Data records:
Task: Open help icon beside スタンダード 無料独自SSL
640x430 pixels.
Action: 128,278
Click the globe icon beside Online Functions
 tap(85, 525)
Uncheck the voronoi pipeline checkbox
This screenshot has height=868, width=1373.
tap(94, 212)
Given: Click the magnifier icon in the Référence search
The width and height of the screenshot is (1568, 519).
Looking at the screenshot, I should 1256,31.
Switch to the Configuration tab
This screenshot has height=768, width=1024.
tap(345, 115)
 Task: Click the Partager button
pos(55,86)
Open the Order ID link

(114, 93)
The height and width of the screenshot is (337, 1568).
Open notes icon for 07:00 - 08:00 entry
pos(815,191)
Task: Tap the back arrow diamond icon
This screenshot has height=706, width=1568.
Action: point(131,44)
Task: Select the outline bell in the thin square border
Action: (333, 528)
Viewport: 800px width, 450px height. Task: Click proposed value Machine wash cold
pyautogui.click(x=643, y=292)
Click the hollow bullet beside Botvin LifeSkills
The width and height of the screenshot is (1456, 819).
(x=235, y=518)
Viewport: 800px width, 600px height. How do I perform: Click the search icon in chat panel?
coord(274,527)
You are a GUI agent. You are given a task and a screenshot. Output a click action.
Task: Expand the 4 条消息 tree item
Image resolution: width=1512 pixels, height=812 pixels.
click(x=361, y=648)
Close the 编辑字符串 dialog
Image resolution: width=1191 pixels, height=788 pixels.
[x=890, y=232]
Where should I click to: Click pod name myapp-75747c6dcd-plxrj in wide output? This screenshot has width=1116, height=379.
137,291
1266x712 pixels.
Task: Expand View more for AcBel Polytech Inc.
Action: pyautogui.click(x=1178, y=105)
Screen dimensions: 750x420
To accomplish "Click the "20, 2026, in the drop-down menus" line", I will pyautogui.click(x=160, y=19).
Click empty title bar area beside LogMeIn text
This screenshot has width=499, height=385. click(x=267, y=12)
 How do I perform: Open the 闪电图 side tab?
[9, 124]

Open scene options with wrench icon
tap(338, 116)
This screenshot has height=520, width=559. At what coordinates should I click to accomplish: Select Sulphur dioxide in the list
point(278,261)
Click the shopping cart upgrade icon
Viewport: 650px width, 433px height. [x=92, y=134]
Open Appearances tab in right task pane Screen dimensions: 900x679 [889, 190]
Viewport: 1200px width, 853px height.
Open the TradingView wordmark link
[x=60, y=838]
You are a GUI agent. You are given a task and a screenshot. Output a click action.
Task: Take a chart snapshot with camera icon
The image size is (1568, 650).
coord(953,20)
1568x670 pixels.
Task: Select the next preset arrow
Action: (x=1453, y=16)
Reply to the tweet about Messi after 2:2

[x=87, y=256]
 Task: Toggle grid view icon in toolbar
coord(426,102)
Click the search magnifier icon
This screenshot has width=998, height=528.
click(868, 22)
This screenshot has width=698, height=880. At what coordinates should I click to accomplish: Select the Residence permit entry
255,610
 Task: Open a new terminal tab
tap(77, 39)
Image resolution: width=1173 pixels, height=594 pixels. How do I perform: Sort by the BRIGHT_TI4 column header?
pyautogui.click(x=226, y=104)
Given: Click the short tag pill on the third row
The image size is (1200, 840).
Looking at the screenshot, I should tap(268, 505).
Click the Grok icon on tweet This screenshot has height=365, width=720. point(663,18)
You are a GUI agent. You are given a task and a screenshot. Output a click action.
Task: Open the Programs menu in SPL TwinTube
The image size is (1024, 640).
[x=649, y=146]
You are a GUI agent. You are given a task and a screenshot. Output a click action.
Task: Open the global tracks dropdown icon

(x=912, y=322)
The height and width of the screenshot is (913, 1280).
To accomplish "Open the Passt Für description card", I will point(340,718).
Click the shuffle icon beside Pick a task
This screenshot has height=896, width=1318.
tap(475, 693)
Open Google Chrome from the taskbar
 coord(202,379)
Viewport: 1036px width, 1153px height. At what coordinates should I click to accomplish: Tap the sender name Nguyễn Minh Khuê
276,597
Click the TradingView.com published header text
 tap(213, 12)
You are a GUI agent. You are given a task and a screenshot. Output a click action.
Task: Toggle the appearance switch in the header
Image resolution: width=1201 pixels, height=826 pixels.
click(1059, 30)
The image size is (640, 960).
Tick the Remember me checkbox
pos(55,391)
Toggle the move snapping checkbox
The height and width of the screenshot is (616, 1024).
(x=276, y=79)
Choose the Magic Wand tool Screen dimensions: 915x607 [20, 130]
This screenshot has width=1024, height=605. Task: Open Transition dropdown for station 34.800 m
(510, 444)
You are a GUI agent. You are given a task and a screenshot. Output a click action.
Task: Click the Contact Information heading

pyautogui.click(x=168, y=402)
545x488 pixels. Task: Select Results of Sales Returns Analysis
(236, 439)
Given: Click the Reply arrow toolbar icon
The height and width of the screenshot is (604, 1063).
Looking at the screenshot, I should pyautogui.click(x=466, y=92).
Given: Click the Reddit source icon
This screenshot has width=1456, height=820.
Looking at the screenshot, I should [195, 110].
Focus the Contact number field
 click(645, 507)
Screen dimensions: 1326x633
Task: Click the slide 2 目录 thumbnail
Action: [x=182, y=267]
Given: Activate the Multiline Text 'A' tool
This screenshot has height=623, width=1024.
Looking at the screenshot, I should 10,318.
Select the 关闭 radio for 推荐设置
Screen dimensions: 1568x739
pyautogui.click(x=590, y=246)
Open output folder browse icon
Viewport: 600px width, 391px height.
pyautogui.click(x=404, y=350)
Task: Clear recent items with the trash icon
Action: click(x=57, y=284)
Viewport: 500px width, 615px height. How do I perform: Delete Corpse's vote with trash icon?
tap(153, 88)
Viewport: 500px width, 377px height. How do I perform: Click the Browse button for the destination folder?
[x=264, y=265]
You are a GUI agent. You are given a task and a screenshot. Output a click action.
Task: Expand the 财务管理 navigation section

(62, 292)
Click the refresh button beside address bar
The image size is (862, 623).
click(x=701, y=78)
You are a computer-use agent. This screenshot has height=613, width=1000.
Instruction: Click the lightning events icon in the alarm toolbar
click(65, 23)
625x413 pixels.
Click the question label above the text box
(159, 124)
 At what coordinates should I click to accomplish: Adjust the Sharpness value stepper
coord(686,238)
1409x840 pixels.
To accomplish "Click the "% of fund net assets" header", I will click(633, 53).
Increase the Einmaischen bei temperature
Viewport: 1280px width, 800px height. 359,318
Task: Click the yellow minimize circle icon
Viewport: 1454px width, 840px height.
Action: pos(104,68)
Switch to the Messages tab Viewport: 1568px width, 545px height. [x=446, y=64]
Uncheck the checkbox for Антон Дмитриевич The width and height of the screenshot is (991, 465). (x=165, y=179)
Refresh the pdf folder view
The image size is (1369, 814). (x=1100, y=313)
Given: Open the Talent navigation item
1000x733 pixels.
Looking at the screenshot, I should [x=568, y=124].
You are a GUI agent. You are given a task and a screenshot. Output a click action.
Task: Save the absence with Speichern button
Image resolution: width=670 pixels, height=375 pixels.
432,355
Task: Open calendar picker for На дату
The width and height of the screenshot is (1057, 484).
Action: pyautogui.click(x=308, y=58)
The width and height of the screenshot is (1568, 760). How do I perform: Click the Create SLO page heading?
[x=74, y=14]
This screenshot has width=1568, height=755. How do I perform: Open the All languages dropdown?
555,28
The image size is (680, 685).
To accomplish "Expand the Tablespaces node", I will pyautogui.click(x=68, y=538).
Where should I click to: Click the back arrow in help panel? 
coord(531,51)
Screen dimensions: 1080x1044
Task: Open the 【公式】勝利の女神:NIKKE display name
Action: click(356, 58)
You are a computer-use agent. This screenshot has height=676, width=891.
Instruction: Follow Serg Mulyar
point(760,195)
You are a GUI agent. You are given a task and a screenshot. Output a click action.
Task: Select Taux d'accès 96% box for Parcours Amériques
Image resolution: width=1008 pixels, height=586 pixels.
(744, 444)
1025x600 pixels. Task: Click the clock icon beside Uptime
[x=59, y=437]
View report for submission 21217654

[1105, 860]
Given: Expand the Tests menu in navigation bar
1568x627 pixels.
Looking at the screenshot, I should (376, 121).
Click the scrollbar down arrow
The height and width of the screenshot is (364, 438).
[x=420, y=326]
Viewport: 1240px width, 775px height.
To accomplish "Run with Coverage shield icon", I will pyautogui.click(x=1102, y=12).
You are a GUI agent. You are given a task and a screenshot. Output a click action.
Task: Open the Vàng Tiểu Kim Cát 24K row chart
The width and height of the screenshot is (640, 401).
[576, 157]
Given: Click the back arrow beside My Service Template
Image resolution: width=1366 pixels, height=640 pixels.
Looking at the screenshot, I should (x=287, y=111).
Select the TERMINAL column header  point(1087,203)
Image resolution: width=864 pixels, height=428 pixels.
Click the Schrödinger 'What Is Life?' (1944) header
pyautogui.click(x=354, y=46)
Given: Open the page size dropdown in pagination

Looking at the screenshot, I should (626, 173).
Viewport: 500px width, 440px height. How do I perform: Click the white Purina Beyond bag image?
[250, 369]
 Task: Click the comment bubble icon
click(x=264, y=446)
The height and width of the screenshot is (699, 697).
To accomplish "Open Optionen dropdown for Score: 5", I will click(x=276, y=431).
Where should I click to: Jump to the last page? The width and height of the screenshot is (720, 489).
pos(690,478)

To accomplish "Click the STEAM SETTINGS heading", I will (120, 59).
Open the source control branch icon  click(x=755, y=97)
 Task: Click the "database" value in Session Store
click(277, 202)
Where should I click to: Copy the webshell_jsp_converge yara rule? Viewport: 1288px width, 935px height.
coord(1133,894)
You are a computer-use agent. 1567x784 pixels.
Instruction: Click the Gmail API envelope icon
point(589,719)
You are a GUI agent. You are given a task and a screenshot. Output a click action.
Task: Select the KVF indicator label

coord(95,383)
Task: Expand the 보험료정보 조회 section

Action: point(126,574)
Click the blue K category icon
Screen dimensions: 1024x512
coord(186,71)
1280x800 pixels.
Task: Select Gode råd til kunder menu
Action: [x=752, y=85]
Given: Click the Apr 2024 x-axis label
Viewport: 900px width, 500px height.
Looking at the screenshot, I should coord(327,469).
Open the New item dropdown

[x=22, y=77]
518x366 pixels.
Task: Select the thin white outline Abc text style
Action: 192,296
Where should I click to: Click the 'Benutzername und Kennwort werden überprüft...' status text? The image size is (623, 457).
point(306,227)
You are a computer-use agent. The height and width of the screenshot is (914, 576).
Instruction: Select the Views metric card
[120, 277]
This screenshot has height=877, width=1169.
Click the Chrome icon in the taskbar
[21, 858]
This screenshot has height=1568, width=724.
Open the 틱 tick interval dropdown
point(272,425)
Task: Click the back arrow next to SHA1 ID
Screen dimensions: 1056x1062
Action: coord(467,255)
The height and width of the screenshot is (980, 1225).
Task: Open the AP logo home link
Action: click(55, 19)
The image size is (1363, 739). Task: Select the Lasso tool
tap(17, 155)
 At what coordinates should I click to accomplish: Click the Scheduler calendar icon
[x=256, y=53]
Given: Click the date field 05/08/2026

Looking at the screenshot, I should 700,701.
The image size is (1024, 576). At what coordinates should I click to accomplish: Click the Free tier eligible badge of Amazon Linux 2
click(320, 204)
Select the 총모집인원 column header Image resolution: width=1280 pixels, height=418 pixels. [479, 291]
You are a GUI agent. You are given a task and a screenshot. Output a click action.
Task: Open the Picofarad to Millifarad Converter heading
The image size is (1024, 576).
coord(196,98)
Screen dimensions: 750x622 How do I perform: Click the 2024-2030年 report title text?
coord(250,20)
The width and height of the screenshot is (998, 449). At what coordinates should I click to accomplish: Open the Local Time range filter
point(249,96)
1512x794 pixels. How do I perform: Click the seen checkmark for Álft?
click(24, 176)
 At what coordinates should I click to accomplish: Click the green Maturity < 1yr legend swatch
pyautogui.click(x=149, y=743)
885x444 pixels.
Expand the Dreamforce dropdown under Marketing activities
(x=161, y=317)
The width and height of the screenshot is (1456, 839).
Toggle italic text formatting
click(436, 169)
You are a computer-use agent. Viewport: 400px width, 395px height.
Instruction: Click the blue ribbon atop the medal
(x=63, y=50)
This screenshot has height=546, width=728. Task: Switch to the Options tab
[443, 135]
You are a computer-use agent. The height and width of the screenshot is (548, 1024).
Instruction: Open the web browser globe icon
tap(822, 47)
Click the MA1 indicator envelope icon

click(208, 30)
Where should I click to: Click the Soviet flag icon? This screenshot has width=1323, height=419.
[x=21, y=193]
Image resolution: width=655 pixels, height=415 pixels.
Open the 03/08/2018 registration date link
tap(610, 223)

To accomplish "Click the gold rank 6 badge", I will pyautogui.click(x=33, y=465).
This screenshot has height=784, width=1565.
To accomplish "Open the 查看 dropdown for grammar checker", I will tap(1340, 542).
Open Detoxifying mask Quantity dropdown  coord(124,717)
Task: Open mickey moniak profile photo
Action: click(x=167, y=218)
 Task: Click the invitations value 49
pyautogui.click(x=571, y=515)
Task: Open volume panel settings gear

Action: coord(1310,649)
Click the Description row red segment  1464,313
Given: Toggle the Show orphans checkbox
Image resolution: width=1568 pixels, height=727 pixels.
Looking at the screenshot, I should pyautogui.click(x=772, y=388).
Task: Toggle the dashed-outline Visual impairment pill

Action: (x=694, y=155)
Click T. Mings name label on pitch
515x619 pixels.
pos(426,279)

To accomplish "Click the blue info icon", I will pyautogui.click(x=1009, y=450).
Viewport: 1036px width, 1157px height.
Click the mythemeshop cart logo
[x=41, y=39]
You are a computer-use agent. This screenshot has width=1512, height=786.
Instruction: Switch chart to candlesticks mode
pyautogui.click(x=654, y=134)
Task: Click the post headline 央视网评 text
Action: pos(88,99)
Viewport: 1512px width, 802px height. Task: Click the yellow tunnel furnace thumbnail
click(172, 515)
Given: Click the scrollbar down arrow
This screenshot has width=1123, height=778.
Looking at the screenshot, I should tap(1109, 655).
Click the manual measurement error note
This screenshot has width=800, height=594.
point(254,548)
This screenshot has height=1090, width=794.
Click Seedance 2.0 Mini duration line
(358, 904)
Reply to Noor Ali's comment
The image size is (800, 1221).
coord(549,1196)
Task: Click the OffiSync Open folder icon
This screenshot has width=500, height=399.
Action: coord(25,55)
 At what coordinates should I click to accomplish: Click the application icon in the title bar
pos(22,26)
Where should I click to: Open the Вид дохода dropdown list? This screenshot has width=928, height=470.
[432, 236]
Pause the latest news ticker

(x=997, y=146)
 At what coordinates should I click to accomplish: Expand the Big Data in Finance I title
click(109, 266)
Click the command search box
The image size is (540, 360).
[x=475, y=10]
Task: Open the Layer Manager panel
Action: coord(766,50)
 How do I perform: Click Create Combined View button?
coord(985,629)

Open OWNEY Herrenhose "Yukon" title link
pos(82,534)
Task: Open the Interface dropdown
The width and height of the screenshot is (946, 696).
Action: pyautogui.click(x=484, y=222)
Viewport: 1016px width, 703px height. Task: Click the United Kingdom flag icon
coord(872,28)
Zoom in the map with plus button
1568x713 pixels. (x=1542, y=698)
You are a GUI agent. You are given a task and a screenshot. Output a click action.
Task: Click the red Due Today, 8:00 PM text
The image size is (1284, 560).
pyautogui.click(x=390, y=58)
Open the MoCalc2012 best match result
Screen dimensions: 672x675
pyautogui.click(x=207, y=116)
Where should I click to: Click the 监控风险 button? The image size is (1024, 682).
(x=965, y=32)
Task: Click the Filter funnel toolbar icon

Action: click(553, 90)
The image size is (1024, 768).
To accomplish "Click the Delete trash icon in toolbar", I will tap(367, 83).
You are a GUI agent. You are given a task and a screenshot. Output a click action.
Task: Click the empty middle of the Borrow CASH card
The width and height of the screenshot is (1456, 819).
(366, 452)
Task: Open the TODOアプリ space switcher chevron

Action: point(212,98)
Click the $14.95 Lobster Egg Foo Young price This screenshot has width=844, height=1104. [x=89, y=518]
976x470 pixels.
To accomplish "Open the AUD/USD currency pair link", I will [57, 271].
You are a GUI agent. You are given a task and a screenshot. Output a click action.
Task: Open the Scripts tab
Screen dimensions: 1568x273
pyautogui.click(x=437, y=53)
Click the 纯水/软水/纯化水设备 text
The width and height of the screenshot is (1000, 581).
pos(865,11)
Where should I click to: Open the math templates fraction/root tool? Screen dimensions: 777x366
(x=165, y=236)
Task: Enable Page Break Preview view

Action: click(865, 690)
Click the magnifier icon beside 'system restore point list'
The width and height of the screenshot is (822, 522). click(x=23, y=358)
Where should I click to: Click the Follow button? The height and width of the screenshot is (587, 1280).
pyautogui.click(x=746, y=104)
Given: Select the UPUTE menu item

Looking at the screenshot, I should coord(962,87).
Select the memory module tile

Your objective:
When a line contains the string "source", copy it from the records.

Written answer:
Given: Click the Reddit source icon
Open the source control branch icon  click(x=755, y=97)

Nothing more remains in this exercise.